The 100 × 100 pixels from both LMM (Figure 14) and HMM (Figure 15) abundance maps were subjected to error distribution graphs to get a general idea of the range and magnitude of the errors (absolute values of the prediction error i.e., difference between real and estimated class proportions) and their location. Agriculture class had the highest error among the other classes and water had the lowest error. Agriculture had more prediction error in the area marked by circles mainly existing in the mixing region. The HR classified image showed a mixture of agricultural and wasteland in that area. Here, the similarity of the two samples in feature space has caused a learning difficulty so that the model generates prediction errors. Field verification revealed that some of the agricultural parcels were fallow (non-cultivation period), which is very similar to barren/open ground and this resulted in a mismatch. No similar errors were found in other spatial locations since fallow lands were absent.
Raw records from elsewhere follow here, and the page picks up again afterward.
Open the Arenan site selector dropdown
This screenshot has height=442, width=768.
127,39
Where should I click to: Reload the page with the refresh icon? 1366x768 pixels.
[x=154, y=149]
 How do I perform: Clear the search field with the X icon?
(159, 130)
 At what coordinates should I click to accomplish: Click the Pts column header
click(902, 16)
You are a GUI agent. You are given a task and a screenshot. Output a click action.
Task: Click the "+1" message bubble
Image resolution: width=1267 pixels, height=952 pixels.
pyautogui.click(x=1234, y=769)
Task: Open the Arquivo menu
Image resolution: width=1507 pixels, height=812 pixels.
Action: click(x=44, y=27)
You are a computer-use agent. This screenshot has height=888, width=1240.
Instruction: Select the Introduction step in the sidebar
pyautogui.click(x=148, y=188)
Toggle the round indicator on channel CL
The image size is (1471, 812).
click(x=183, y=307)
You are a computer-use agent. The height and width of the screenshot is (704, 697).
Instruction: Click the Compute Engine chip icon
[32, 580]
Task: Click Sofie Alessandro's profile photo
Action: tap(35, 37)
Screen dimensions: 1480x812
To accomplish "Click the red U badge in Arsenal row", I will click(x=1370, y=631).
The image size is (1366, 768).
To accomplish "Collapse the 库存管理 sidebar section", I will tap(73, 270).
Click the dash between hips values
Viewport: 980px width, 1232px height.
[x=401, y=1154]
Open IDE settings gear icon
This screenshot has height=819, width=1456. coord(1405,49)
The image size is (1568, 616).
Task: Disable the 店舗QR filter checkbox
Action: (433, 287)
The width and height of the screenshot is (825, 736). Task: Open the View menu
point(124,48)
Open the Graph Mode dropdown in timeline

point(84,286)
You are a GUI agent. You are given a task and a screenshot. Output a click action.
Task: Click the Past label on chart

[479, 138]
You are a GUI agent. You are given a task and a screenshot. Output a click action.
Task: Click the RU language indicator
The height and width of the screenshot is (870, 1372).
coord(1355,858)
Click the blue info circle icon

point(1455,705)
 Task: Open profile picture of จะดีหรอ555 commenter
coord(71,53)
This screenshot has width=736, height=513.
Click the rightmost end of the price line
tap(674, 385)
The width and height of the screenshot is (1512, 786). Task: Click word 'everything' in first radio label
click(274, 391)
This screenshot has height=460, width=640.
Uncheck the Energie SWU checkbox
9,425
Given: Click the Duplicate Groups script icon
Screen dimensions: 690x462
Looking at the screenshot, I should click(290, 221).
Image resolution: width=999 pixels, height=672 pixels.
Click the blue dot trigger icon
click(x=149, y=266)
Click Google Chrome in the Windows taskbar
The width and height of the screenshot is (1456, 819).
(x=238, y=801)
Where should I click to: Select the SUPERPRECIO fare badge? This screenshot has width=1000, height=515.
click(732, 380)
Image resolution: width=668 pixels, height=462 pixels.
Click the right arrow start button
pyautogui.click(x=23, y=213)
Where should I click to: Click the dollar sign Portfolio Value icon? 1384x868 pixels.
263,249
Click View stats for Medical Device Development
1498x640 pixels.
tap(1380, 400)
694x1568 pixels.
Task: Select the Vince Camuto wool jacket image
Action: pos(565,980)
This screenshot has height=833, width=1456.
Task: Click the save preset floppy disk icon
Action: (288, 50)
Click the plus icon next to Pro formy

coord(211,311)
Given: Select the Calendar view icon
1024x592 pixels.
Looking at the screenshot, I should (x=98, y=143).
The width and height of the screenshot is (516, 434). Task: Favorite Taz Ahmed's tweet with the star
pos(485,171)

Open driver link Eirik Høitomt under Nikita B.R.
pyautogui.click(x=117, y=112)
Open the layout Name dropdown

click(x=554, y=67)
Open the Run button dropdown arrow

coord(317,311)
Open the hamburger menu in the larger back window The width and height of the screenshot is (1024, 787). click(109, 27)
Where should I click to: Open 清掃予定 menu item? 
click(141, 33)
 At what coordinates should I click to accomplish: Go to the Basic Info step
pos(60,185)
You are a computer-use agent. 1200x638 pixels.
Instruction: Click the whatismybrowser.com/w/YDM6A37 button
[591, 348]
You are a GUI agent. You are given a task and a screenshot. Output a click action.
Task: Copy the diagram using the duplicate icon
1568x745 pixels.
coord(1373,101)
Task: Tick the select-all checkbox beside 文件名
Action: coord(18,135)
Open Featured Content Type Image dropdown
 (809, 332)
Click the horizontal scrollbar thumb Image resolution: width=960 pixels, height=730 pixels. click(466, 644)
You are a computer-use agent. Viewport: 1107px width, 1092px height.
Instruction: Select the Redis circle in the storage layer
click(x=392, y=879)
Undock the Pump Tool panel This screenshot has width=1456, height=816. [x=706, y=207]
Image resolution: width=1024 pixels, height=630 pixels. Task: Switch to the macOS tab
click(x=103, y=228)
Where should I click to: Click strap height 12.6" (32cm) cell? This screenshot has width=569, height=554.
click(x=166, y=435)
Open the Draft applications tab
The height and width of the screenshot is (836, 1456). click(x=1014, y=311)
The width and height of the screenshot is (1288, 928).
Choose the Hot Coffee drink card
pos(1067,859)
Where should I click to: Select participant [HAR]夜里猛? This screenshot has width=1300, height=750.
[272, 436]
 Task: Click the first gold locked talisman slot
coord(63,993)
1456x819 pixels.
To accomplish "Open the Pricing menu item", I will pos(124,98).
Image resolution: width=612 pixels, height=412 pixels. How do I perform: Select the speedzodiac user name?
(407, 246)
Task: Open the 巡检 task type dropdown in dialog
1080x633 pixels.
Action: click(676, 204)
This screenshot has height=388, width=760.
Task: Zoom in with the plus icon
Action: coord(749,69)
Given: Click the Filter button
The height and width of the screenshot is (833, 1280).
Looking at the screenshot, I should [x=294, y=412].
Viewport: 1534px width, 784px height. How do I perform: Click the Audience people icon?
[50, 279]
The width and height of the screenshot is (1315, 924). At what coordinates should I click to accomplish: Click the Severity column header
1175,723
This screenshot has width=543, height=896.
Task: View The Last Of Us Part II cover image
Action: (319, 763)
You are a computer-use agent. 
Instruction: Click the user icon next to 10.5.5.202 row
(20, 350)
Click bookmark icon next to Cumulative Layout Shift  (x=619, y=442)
The error distribution patterns are also seen in Figure 16. For each class, the graph indicates how many predictions fall within a given percentage of field measurement. It is observed that the percentage of samples with zero prediction error is high and almost equal for built-up, forest, plantation and wasteland. Water class has the least samples with zero error followed by agriculture. But, with the increase of error bound, water class outperforms agriculture class after the error bound is over 10%.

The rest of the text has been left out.